◆ **What is needed**
Reproduce the records verbatim, from their beginning through the line that contains "center [782, 77].".

◆ **Supplied data**
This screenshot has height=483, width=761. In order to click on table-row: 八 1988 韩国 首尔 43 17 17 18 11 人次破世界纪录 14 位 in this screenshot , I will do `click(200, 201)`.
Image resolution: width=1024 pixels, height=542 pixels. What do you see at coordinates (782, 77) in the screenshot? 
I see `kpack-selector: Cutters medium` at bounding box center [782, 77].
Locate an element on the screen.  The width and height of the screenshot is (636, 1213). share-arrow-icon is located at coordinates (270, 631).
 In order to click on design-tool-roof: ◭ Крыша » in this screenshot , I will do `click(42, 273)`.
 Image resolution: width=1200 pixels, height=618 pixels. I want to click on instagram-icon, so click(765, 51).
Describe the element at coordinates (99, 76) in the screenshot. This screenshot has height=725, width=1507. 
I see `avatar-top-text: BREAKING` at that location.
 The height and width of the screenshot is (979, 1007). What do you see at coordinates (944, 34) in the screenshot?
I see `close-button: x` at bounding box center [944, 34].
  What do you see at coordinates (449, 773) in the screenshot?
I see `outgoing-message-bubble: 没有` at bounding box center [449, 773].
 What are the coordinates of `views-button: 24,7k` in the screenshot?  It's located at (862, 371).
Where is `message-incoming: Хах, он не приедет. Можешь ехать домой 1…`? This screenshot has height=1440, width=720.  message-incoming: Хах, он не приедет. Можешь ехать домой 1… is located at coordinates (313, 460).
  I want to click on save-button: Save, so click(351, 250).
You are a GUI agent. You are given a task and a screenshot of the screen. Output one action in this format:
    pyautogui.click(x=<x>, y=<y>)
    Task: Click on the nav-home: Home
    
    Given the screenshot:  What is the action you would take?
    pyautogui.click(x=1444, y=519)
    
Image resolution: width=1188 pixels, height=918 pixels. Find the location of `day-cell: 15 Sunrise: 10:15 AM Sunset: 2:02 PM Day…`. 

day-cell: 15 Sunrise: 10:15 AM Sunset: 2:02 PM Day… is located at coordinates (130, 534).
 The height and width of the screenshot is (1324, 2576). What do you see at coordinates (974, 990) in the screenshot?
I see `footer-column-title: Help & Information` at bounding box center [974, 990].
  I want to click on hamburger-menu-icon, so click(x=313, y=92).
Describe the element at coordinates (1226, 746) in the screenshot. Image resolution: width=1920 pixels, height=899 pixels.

◆ **Problem solution**
This screenshot has height=483, width=761. In order to click on table-row: 八 1988 韩国 首尔 43 17 17 18 11 人次破世界纪录 14 位 in this screenshot , I will do `click(200, 201)`.
Image resolution: width=1024 pixels, height=542 pixels. What do you see at coordinates (782, 77) in the screenshot? 
I see `kpack-selector: Cutters medium` at bounding box center [782, 77].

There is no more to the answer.